Après sa libération, Huang continue de travailler comme journaliste indépendante, mais elle fait l’objet d’une surveillance croissante. Elle est sous surveillance et doit constamment « boire du thé » avec les agents de la sécurité de l’État. Huang cherche une issue. Elle obtient une bourse du gouvernement britannique pour effectuer un master en études de genre au Royaume-Uni. Cependant, le 19 septembre 2021, alors qu’elle se rendait à l’aéroport, elle a été arrêtée, en compagnie de Wang Jianbing, un sympathique militant des droits du travail.

Huang et Wang n’ont eu aucun contact avec leur famille depuis leur arrestation et n’ont pas non plus accès à un avocat de leur choix. Selon des amis, Huang est régulièrement réveillée la nuit pour des interrogatoires, elle est en mauvais état. Les organisations de défense des droits humains du monde entier ont demandé sa libération ainsi que celle de Wang. Les chances que cela se produise sont faibles : devant les tribunaux chinois, plus de 99,9 % des accusés sont reconnus coupables.

3 x Huang Xueqin

Huang Xueqin a déclaré dans une interview en 2019 qu’elle avait grandi avec le sentiment inné que les hommes et les femmes sont égaux. Enfant, elle passait beaucoup de temps avec son grand-père, qui l’élevait de manière indépendante et libre. Ses parents travaillaient tous les deux à temps plein, mais sa mère faisait le ménage, et lorsque son père se plaignait de la nourriture, le petit Xueqin a répondu qu’il devrait cuisiner lui-même. Elle a également exigé que son frère aîné l’aide aux tâches ménagères autant qu’elle.

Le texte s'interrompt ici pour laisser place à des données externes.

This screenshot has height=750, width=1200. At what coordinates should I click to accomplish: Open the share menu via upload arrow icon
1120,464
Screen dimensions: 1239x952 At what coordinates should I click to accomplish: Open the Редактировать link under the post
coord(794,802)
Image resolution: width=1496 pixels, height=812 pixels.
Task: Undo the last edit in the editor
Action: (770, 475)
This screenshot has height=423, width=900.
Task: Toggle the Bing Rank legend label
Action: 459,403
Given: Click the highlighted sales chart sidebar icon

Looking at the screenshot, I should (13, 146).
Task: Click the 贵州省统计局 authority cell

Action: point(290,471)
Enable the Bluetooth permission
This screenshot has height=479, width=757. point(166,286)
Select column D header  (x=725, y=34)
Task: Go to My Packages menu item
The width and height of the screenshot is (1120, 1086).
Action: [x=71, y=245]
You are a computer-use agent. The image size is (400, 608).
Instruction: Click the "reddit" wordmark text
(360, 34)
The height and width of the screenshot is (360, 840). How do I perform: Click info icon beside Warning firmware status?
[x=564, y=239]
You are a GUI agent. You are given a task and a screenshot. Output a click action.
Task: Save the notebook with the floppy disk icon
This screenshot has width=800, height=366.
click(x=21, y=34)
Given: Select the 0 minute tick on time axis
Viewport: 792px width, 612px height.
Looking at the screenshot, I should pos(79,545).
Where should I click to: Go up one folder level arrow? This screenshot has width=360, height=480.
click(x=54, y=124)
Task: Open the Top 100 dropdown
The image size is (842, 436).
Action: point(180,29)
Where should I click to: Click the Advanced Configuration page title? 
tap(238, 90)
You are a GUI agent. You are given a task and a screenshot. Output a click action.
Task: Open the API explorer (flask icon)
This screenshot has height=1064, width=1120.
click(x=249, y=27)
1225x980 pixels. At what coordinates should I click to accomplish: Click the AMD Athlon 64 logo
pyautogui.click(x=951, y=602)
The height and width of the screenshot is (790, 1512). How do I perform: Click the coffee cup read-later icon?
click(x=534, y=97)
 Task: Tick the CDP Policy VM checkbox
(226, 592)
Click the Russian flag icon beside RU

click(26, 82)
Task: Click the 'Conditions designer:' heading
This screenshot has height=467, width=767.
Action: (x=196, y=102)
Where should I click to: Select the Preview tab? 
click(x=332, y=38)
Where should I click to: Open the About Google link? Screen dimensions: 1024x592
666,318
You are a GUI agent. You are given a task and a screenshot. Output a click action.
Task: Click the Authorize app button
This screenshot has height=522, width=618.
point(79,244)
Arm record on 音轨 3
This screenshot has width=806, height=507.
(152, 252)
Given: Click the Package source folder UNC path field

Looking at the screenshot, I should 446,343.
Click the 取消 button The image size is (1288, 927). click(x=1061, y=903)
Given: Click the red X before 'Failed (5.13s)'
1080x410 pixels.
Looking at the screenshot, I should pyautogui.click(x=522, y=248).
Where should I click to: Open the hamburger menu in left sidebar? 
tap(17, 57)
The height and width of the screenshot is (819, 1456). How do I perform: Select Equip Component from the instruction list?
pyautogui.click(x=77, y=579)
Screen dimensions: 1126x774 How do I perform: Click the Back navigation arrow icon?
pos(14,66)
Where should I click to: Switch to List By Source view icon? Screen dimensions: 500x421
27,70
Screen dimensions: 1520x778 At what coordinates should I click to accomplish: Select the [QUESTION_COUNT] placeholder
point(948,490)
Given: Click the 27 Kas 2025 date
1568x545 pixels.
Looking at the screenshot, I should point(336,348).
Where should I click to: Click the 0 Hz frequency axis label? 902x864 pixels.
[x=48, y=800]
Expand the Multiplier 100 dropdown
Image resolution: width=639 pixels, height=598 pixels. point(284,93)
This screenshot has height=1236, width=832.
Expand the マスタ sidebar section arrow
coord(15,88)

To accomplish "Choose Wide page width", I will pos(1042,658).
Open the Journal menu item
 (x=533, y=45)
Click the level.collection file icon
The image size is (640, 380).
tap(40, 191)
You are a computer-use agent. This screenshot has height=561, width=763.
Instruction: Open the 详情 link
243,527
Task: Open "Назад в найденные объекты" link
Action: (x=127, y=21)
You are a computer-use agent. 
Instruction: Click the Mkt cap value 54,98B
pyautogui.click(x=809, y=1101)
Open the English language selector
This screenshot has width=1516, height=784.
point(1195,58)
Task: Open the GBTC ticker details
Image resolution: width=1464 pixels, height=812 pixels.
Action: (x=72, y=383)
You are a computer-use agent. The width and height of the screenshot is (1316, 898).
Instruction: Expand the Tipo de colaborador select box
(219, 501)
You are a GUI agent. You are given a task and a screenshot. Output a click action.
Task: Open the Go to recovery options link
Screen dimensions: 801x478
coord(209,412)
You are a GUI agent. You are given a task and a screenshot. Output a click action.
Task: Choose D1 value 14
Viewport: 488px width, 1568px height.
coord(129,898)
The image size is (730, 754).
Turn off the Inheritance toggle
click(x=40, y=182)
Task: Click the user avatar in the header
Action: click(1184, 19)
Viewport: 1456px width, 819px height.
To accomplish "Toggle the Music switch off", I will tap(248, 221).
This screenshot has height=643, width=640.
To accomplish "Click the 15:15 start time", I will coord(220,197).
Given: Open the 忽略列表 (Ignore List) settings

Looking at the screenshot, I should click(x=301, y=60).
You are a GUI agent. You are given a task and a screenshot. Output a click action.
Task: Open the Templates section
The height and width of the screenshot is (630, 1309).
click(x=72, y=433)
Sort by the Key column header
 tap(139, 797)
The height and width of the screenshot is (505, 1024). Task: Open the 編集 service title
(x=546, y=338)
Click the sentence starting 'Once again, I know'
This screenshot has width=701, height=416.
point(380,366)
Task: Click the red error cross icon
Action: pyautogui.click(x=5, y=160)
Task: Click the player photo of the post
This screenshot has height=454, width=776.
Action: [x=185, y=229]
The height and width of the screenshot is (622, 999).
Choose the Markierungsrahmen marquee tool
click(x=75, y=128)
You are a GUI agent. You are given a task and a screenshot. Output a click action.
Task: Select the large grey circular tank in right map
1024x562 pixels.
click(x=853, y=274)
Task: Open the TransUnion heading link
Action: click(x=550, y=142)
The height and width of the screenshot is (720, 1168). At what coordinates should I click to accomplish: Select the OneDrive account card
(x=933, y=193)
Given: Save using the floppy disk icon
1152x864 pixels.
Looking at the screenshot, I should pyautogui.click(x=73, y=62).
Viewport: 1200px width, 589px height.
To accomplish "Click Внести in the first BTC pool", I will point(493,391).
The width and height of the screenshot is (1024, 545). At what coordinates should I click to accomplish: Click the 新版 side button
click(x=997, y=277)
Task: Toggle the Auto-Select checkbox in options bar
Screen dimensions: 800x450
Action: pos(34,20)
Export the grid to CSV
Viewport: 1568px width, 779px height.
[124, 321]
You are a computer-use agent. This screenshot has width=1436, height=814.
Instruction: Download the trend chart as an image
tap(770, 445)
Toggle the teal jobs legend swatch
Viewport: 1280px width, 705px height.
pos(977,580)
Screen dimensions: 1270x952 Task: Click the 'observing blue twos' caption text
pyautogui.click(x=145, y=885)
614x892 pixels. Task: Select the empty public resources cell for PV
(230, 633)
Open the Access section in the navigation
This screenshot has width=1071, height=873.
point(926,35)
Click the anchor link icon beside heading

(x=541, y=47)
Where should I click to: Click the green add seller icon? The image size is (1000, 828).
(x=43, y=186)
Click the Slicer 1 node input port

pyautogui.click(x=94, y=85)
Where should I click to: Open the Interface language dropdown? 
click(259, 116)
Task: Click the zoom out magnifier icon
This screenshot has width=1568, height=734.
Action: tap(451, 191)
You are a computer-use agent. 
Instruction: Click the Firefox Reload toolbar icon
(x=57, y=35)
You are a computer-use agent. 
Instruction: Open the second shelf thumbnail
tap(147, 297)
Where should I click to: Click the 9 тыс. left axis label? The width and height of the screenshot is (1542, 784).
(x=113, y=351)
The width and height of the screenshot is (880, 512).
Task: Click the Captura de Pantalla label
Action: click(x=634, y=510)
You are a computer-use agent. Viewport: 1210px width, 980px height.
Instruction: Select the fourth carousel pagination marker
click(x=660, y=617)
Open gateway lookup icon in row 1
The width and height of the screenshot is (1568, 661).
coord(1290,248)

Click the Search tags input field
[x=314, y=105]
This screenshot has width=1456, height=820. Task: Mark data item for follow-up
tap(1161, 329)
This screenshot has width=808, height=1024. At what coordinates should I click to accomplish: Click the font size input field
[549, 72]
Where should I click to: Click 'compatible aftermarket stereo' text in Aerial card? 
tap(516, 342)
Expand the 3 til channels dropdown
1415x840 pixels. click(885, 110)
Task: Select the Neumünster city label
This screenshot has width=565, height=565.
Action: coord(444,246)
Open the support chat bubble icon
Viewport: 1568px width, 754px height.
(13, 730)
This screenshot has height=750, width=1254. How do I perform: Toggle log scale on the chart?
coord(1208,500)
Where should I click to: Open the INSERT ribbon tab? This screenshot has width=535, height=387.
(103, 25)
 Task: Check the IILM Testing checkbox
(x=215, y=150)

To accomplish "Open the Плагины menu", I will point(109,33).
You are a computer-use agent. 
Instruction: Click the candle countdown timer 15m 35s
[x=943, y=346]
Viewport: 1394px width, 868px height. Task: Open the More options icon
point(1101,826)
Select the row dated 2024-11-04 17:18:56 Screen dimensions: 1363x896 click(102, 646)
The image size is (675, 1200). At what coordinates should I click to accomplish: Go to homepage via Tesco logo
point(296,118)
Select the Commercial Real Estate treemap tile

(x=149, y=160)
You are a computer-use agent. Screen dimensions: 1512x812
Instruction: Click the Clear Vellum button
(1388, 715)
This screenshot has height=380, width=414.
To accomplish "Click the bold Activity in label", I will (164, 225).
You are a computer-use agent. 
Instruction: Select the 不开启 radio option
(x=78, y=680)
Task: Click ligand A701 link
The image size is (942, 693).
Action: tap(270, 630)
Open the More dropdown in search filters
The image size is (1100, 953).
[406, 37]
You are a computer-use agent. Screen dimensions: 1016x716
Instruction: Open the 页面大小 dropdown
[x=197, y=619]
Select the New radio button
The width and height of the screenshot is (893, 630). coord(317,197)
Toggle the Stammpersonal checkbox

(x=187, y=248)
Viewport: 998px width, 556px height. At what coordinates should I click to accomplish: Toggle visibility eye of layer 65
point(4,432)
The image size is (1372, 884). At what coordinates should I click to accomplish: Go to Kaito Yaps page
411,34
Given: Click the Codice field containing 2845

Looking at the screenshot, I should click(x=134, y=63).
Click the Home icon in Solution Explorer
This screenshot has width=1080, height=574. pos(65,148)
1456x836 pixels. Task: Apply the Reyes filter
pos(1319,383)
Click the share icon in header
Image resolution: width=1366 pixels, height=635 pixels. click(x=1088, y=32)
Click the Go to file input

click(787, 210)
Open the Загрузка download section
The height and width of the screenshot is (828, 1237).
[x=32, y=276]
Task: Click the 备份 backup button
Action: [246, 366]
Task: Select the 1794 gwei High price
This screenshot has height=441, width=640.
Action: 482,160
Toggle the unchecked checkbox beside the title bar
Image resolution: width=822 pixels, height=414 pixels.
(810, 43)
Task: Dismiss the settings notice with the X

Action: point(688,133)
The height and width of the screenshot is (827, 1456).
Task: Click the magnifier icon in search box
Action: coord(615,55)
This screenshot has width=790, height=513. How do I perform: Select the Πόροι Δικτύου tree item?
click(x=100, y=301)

Après que Huang soit libérée après une première détention en 2020, elle découvre une caméra de surveillance devant sa porte pour la surveiller. Elle décide de ne pas accepter cela. Elle se tient devant la caméra avec des pancartes de protestation et lit un passage de George Orwell. 1984, à propos d’un État de surveillance totalitaire. Lorsque des agents de la sécurité de l’État lui rendent visite, elle leur donne une copie de la loi chinoise sur la protection de la vie privée. Le lendemain, la caméra a disparu.

Huang a remporté de nombreux prix journalistiques au cours de sa carrière. Elle a reçu un prix de la Society of Publishers in Asia en 2021 pour un entretien avec une militante féministe désormais également en prison. En 2022, elle a remporté le Wallis Annenberg Justice for Women Journalists Award.